OFFICERS investigating a major drugs ring operating across Cornwall managed to foil a plot to imprison a man and beat him for a drug debt by recording a series of incriminating conversations.
At Truro Crown Court on Friday, Adam Petrauske, James Strain, Neil Clarke and Henry Tydeman were sentenced a total of eight years imprisonment for their parts in drug-related activities in Cornwall.
The police investigation that led to the convictions, named Operation Ipanema Phase ii, was formed during the first phase of Operation Ipanema, which focused on organised crime in the Falmouth area and saw 21 people receive sentences of more than 100 years imprisonment in June.
Officers caught the second round of defendants by placing a recording device into the car of ringleader Angelo Kortje, who has since absconded to Spain and is wanted by police.
On April 6, 2011, Kortje was found to be driving down to Cornwall to check on a cannabis grow in Penzance, which was due to be harvested.
Bathsheba Cassel, for the Crown Prosecution Service, said: “At the same time there was a drug debt that Kortje was inclined to enforce in the St Austell area.”
She said Strain, 26, of St John’s Place, West Yorkshire, and Clarke, 32, of Wellington Street, Birkenshaw, were hired to imprison the man, who cannot be named because police fear a reprisal attack, use violence against him and get the money from the drug debt.
Officers were able to listen into conversations had by the three men in the car, which detailed the St Austell plan, which was to include a reconnaissance trip that evening and also about the cannabis grow at 68 Causewayhead, Penzance, which was later valued by drugs experts to be worth £26,000 to £33,000.
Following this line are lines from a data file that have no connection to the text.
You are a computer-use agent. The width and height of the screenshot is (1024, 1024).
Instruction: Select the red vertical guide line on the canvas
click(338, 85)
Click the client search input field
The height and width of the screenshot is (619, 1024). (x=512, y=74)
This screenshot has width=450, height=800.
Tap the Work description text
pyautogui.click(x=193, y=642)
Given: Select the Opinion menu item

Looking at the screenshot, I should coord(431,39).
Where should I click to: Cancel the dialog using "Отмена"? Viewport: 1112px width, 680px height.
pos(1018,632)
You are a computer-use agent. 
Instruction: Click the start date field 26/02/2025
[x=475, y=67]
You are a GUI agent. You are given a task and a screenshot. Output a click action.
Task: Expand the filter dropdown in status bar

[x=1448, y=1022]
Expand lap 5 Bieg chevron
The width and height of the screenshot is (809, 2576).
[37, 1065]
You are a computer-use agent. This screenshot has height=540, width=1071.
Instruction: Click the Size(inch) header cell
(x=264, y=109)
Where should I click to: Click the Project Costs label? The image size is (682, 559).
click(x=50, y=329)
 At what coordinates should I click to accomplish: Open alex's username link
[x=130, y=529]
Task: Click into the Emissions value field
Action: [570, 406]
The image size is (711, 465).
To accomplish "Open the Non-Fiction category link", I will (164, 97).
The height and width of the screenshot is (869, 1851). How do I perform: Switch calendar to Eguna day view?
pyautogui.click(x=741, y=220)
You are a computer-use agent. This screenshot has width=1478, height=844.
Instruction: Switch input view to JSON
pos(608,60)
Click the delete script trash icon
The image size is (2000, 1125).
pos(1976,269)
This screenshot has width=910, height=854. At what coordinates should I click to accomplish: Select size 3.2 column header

The conversations led police to Snow, 29, of Alderwood Parc, Penryn, and Petrauske, who were heard having phone conversations with Kortje during the journey.
Ms Cassel described Petrauske, 26, of Prislow Place, Falmouth, as Kortje’s business partner in Cornwall, while Snow, who pleaded guilty to conspiring to produce cannabis and transferring criminal property earlier this year and is due to be sentenced in December, she said was employed by the pair as a “gardener”.
The investigating team followed the various members of the group, stopping Kortje on a number of occasions and seizing £6,000 worth of cannabis from Snow on April 7.
Kortje became nervous and called of the plot to retrieve the drug debt.
Henry Tydeman, 24, of Cardinnis Road, Penzance, who was subletting his property in Penzance for the cannabis grow, pleaded guilty to being concerned in the supply of cannabis.
He was sentenced to one year imprisonment suspended for two years with 240 hours unpaid work and £1,000 prosecution costs.
Petrauske pleaded guilty to conspiracy to produce cannabis and conspiring to transfer criminal property and was jailed for three years.
Strain and Clarke admitted conspiring to commit false imprisonment and were jailed for two and a half years each.
After the hearing, senior investigating officer Detective Inspector David Dale said: “We use a large variety of covert methods and as has been heard in court, we place them in such a way that people will be overheard and their conversations will be overheard and we will bring that evidence to court.
“If they are involved in the drug trade or any other sort of criminality, the chances are we maybe following them.”